Sfirri closed his lecture noting that although today Esherick is recognized as the leader of the Studio Furniture Movement, Esherick thought of himself primarily as an artist, not a craftsman. According to Sfirri, Esherick was concerned with form, not technique. He pursued his artistic vision in forms. Every work, whether in painting, wood picture frames, woodblock prints, wood or stone or ceramic sculpture, architectural elements, set design, or furniture— all were opportunities in exploring form, of making art.

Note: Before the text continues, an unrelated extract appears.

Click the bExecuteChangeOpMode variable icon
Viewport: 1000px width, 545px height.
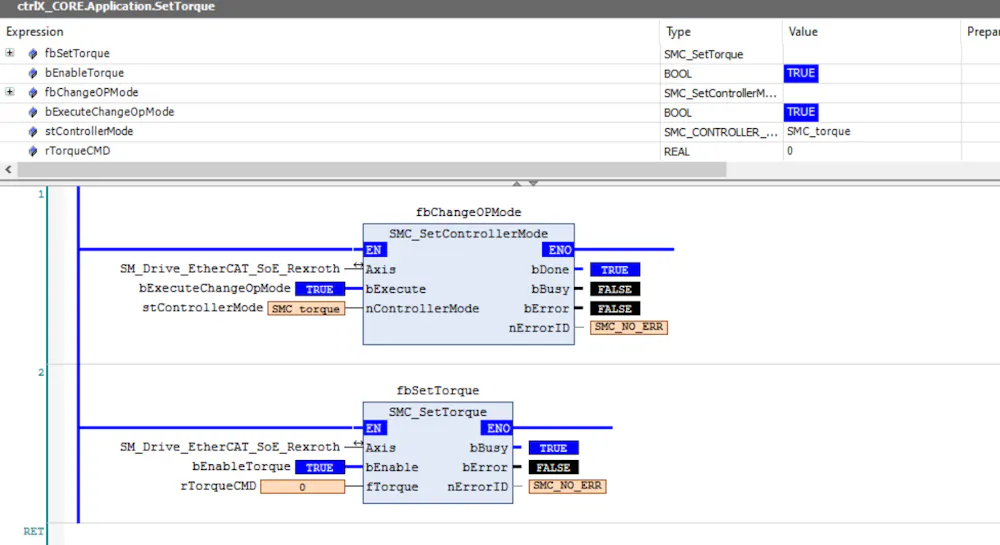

Mark Sfirri—Artist, sculptor, woodworker and teacher, Mark Sfirri, has been studying and researching the life and work of Wharton Esherick (1887-1970) for over a decade. Mark Sfirri has authored eighteen articles on history, design, and technique for a variety of craft publications and authored six articles on Esherick for Woodwork and Journal of Modern Craft.